Claudia


Eduardo-Blandon-Nueva

La ficción es habitualmente mucho más hermosa que la realidad.  Seguro que sí.  Inspirado en esa convicción he inventado a Claudia, una vecina de la que estoy profundamente enamorado y cuyo amor confieso a veces entre mis estudiantes.  Hablo de ella oportunamente y con afanes pedagógicos, me sirve de cuña cuando la clase está aburrida y los silogismos y deducciones ponen a los estudiantes al borde del suicidio.  Es en ese momento, cuando platico de ella y el teatro parece volverse natural.

Eduardo Blandón


            Si se da el caso de reflexionar sobre los actos morales y de paso tengo que hablar sobre la honestidad, explico el conflicto que me ocasiona Claudia cuando al verla todas las mañanas me roba un suspiro y me deja inquieto el resto del día.  “Es mi Dulcinea del Toboso”, les digo.  Es mi secreto amor, la persona que quizá ignora cuánto la amo y el desenfreno que produce en mí.

            Los estudiantes que están en esa edad en que las hormonas son un exceso en el organismo juvenil prestan atención al experimento sentimental y me preguntan muy en serio si no tengo problemas con mi esposa, si no pienso confesarle un día mi amor a mi Monica Belluci (“es igualita a ella”, les digo “o al menos así la veo”) o si ya me resigné a ese secreto amor.  Y yo les respondo, que mi formación religiosa y moral me impiden la transgresión y que por tanto me he resignado a verla muy puntualmente por las mañanas, antes que parte a su trabajo y los fines de semana cuando finjo lavar el carro.

            He repetido tantas veces la historia que hasta extraño no tener una vecina como la que describo.  Y ahora estoy tan enamorado también del nombre, Claudia, que me encanta descubrirlo entre mis estudiantes.  Si por acaso nunca he hablado de ella, digo: “Así se llama una persona a quien mi corazón se ha consagrado sigiloso y resignado”.  Lo cual provoca, por supuesto, risa y complicidad, curiosidad y punto de partida para conversaciones más relajadas.

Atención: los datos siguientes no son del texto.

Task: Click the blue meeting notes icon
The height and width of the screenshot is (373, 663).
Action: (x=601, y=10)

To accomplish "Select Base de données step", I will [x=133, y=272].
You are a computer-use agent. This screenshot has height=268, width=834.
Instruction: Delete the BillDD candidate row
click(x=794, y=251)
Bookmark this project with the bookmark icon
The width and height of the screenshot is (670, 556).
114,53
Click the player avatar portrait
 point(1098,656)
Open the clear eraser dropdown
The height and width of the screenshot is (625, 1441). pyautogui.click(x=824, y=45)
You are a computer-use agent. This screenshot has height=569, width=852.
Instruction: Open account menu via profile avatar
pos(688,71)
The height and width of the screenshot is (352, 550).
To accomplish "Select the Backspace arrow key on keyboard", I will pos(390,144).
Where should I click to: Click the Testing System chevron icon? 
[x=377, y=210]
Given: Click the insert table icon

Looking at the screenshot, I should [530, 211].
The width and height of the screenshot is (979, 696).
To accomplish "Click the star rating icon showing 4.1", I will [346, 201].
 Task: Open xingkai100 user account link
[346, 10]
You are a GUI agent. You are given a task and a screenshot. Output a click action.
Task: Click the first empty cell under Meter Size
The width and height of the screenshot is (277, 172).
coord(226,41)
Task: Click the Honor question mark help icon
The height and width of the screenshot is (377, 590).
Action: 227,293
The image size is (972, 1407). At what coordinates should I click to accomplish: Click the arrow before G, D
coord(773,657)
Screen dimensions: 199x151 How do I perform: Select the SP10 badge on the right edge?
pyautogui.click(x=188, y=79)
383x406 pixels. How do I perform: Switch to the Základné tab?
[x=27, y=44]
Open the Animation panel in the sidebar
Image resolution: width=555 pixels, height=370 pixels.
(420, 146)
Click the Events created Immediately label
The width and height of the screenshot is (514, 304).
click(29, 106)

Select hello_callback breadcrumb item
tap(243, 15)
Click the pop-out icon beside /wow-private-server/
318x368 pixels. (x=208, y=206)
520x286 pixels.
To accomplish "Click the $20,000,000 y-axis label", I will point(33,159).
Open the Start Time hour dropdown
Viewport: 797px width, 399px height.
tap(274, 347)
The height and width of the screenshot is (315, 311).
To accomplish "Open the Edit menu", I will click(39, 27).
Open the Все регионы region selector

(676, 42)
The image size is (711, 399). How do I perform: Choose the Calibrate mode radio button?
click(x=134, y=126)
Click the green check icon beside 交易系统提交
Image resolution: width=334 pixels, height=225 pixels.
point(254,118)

            Todo se hace en nombre de la pedagogía.  No hay morbo en la historia ni afán de pérdida de tiempo.  Son licencias que a veces se dan tanto profesores, conferencistas, como curas, para despertar a la feligresía o al auditorio aburrido. Había un cura, por ejemplo, que en medio del sermón hablaba de las telenovelas que puntualmente veía (yo fui testigo de eso) o de las series de televisión que no se perdía en el convento.  Evidentemente, al buen pastor a veces se le iba la mano (o la boca) y hablaba más de Pedro el Escamoso que del Sermón de la Montaña, pero tenía su grupo de admiradores y admiradoras que se fascinaban con las prédicas a veces demasiado profanas.

            La historia de mi romance con Claudia trato que sea más mesurada.  No sé si lo logro.  Pero tengo la certeza de que los estudiantes no la pasan tan mal cuando les hablo del concepto de justicia en Platón, la monadología de Leibniz o las pruebas del Monologion de San Anselmo.  Ya lo creo.